I used lake Mead and Hoover dam as an example. I wanted to know how much stored energy is there.

Apparently the U.S. uses 3.9 trillion kwh per year.

Prelude> (3.9 * 1000 * 1000 * 1000 * 1000) / 365

1.0684931506849316e10

That comes out to about 10 billion kwh per day. We'll come back to that number later.

The amount of stored gravitational energy of a thing in joules is its mass in kg times height in meters times 9.8 m/s^2 (on Earth). There are 3,600,000 joules in a kilowatt hour.

Lake Mead is about 29,000,000 acre feet. An acre foot weighs about 2,718,000 pounds. There's 2.2 pounds per kilogram.

The "hydraulic" height of Hoover dam is 567 feet, according to wikipedia. I'm assuming that's when it's full (it isn't, but let's pretend it is). Not all the water would be at the top though. We'll say that the average water molecule is at 3/4 of the height. (It's more than half because the lake has a cross section like a martini glass). I don't know what the real number is, but 3/4 seems good enough for an estimate. We can convert feet to meters by dividing by 3.28.

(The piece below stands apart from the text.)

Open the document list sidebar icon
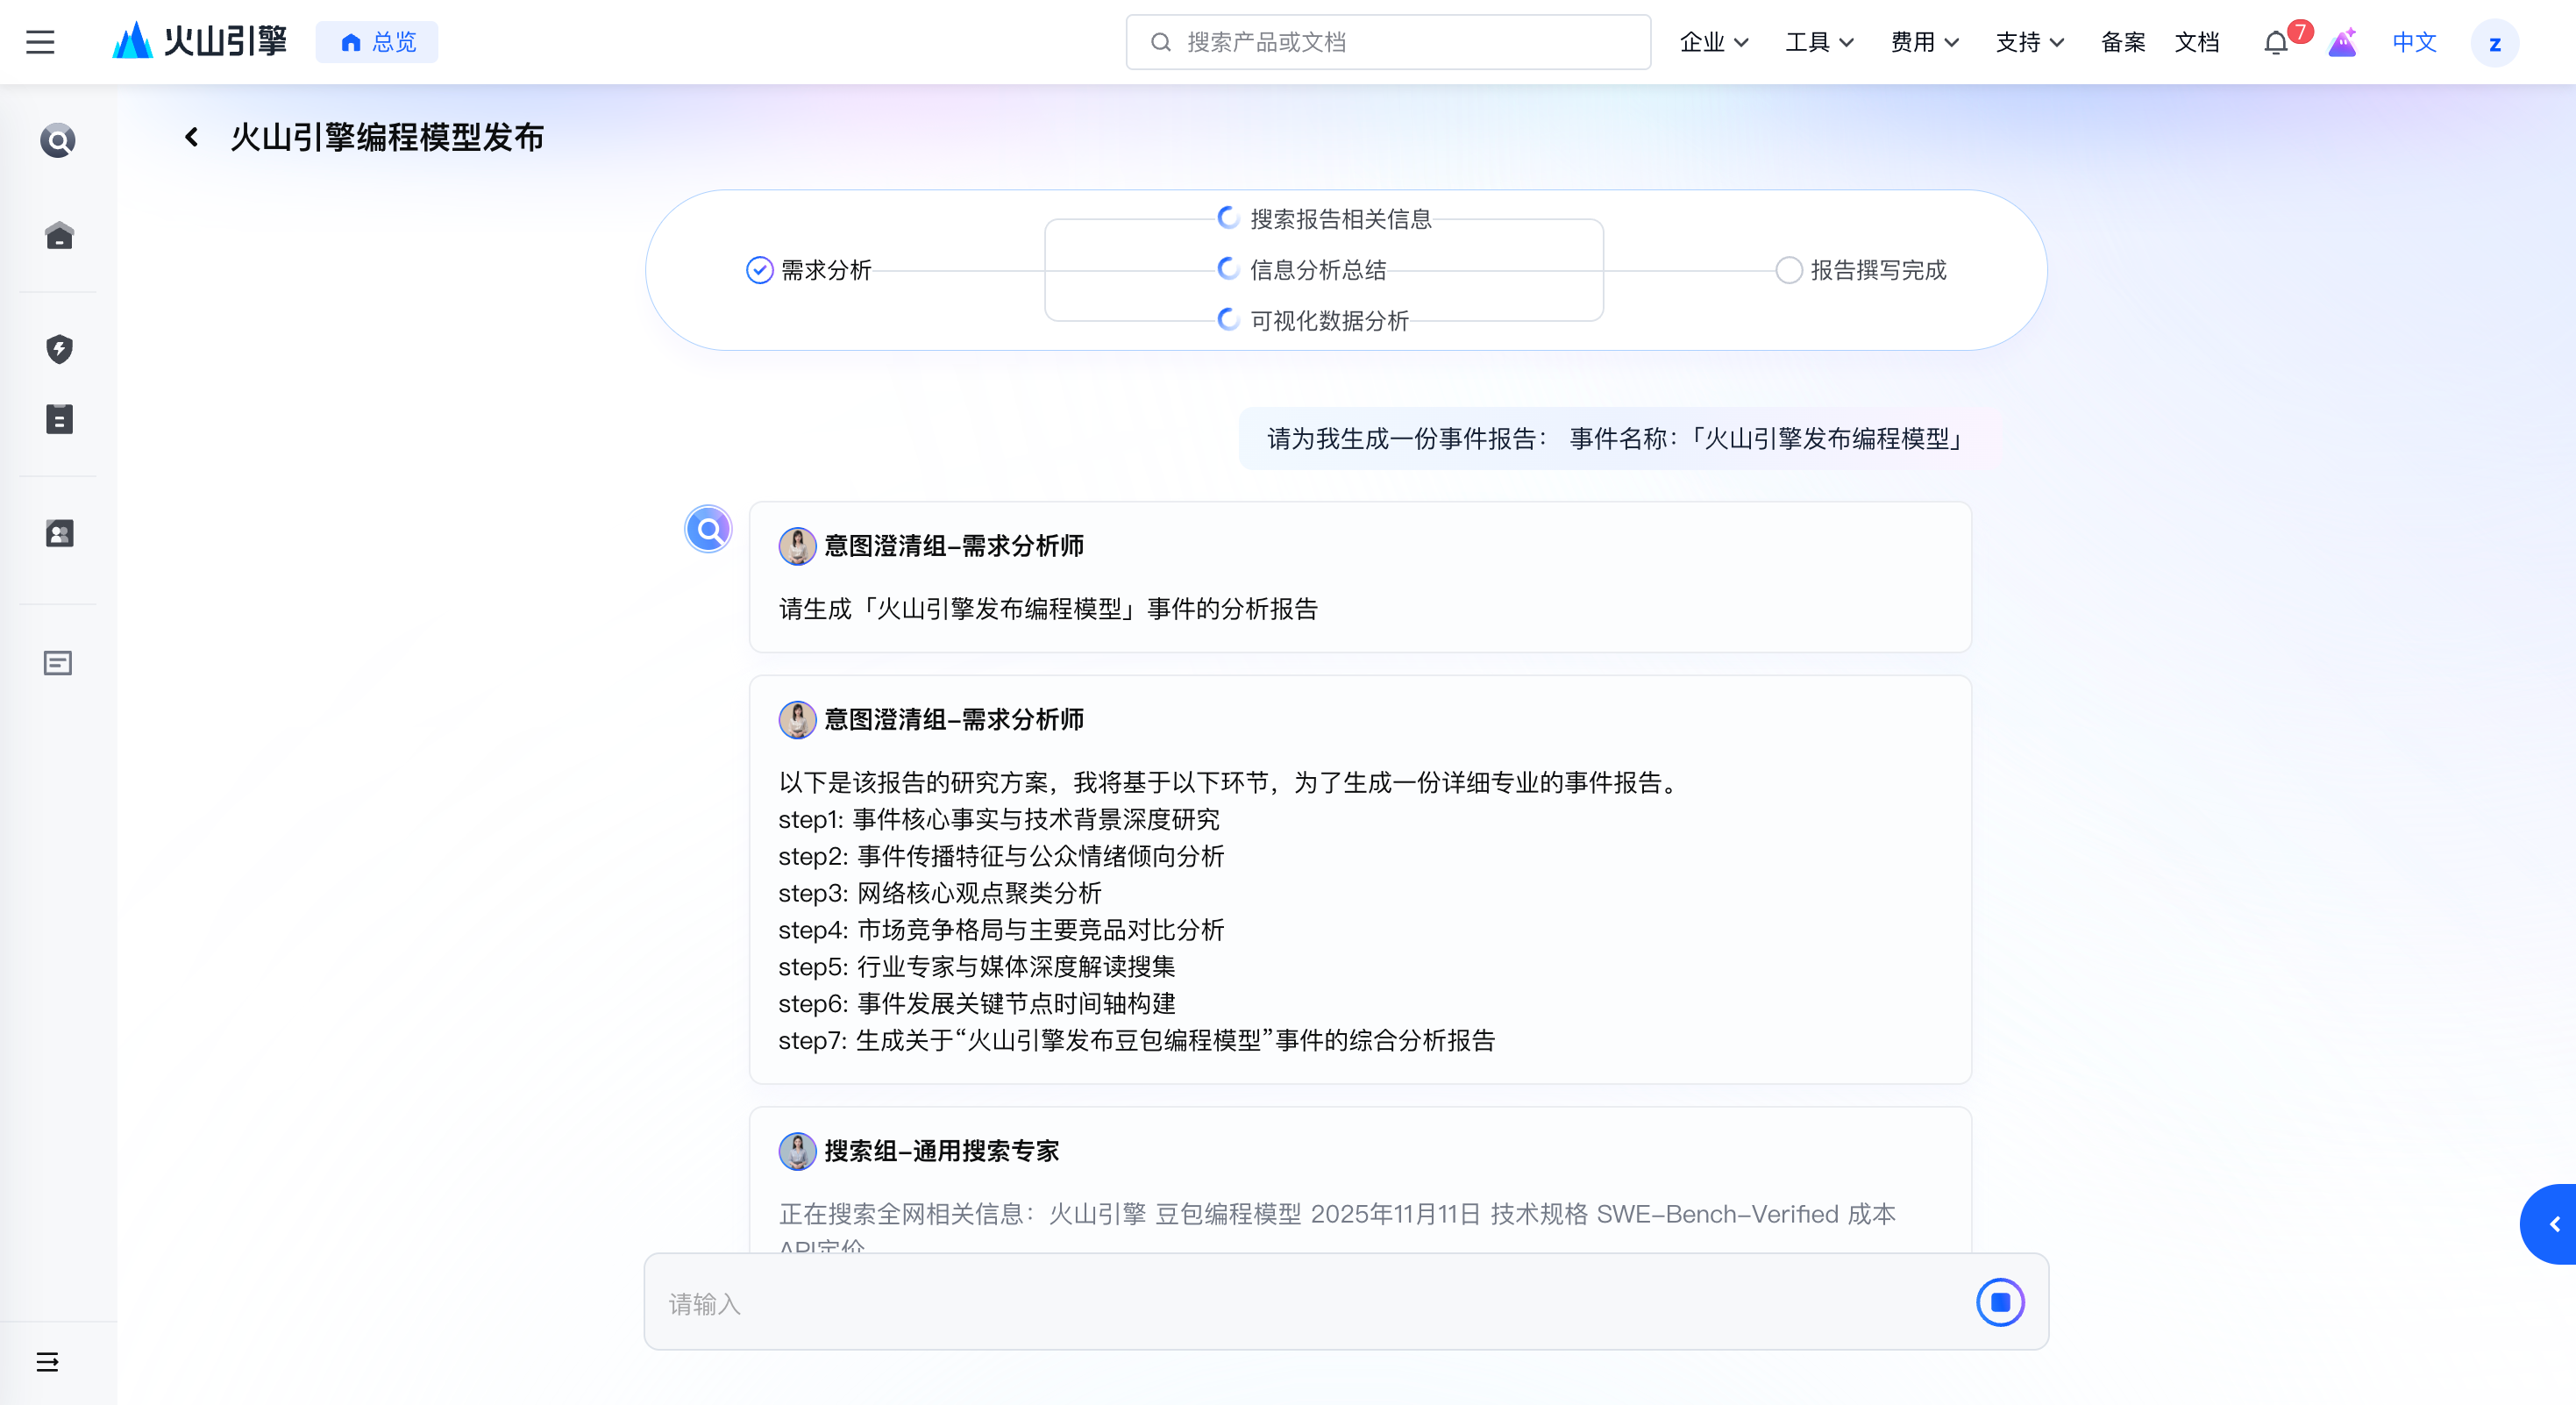This screenshot has width=2576, height=1405. pos(59,419)
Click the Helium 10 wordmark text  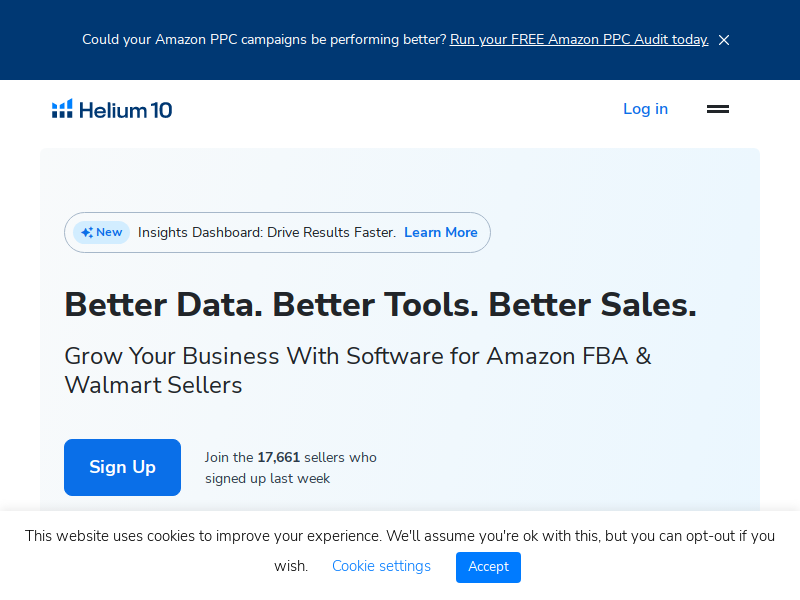(x=126, y=110)
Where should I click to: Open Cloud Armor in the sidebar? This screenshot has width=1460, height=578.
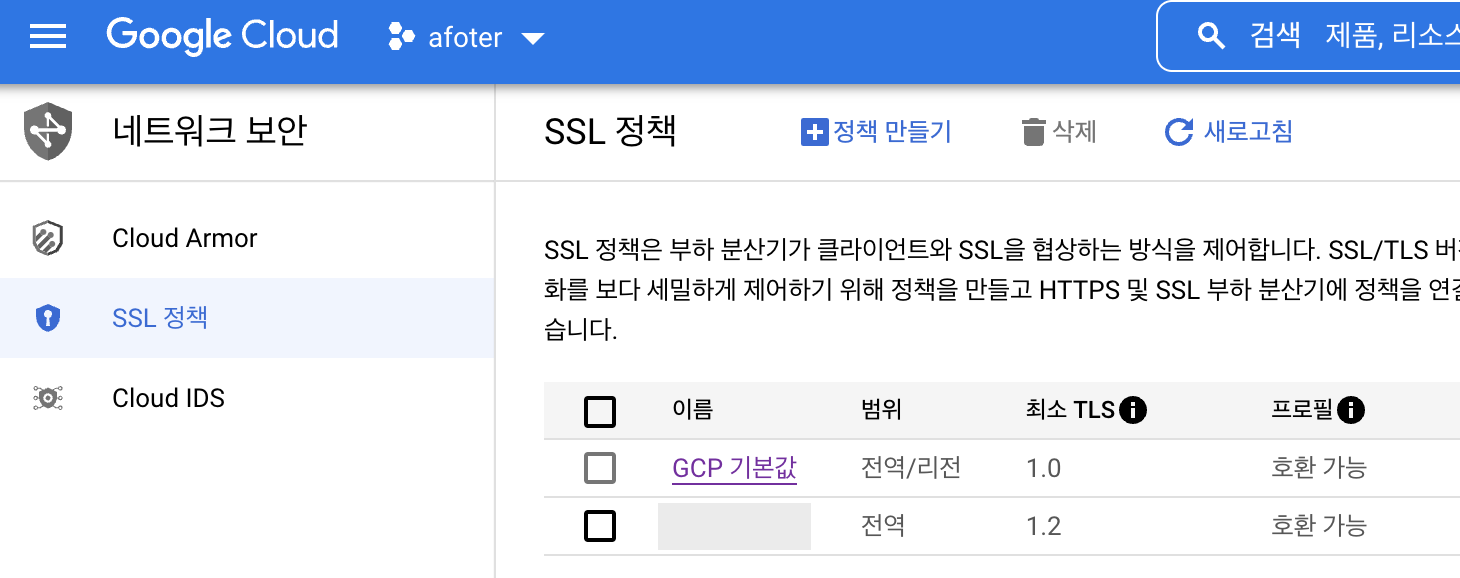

Prelude> (9.8 * ((5670.75)/3.28) ((29000000 * 2718000)/2.2)) / 3600000

1.2644999688192902e10

Huh, that number is pretty close to the one from earlier. If I did my math right, there's about twelve and a half billion kilowatt hours stored in a full lake Mead. So, we could, in theory, maintain a buffer capable of powering the United States for an average day with the amount of stored energy in a full lake Mead.

We could also do the same thing with 1/10th the water and an altitude difference that's 10 times bigger.

If one wanted to actually build something like this to buffer out day/night variations in solar power, the amount of pumps and turbines you'd need to move a lake Mead worth of water every day would be staggering.

This is relevant to the question of land use, because a dedicated pumped hydro system would probably have two reservoirs, or a reservoir and a large natural body of water like the ocean, and the amount of energy you can store scales up with the water volume, which corellates with horizontal surface area. It's kind of an interesting problem to think about... where are the best pumped hydro sites?


> where are the best pumped hydro sites?

A GIS-driven web site for you!

https://re100.eng.anu.edu.au/global/


That's an impressive site and I remember it being posted to HN recently, but it's a bit overwhelming. I guess the message is that you can do pumped hydro almost anywhere that hills exist, but there must be some "best sites" that get you the most energy storage with the least cost.